The principle strength of this book rests on its cohesive integration of the wide range of sources outlined above. Apadia skillfully reconciles primary source material with radically disparate conventions and particularities according to a given work’s Hindu or Islamic provenance—a binary that she very convincingly blurs throughout the course of her book. Furthermore, her attention to consulting not only Gujarati, Dimgal, Sanskrit, and Persian but also colonial English-language sources demonstrates her commitment to producing as complete a history as possible of this all-too-neglected time period. She also demonstrates remarkable erudition in highlighting scholarly debates on the handling and integration of colonial-era histories and literature, including her persuasion that the colonized were not mere passive recipients of new “forms of knowledge,” but rather also helped to co-create these forms of knowledge through their collaborations with colonial administrators (132-133).

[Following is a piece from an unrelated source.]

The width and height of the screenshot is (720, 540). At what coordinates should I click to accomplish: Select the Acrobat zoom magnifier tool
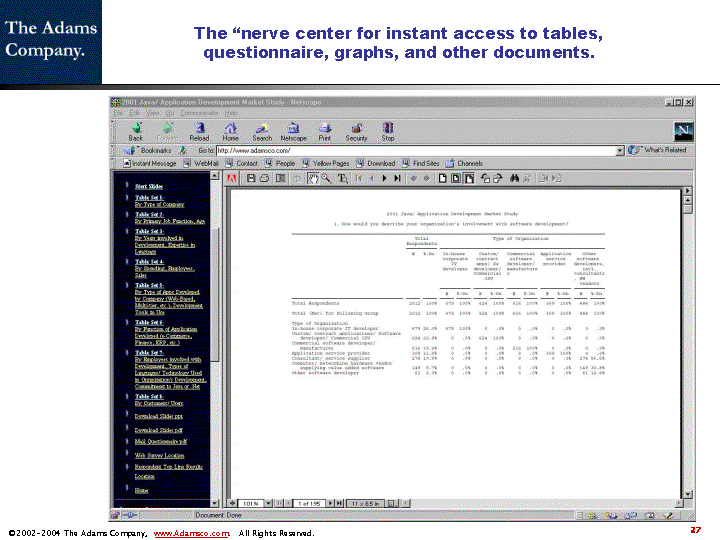[x=326, y=178]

Despite these strengths, some of the material at times came off as repetitive; for example, Forbes is given separate treatment in the introduction and again in Chapter Five. Such minor repetition is, however, isolated and does not significantly detract from the book. It may have also been intended to gradually introduce the reader to social observations about the material first before subjecting it to full historical analysis and contextualization.
All in all, Kapadia deserves much praise for this important and accessible book that is undoubtedly an invaluable scholarly contribution to the study of this fascinating period of Gujarat’s history, the characterization of which remains full of social consequence even though the royal poets have long been silent.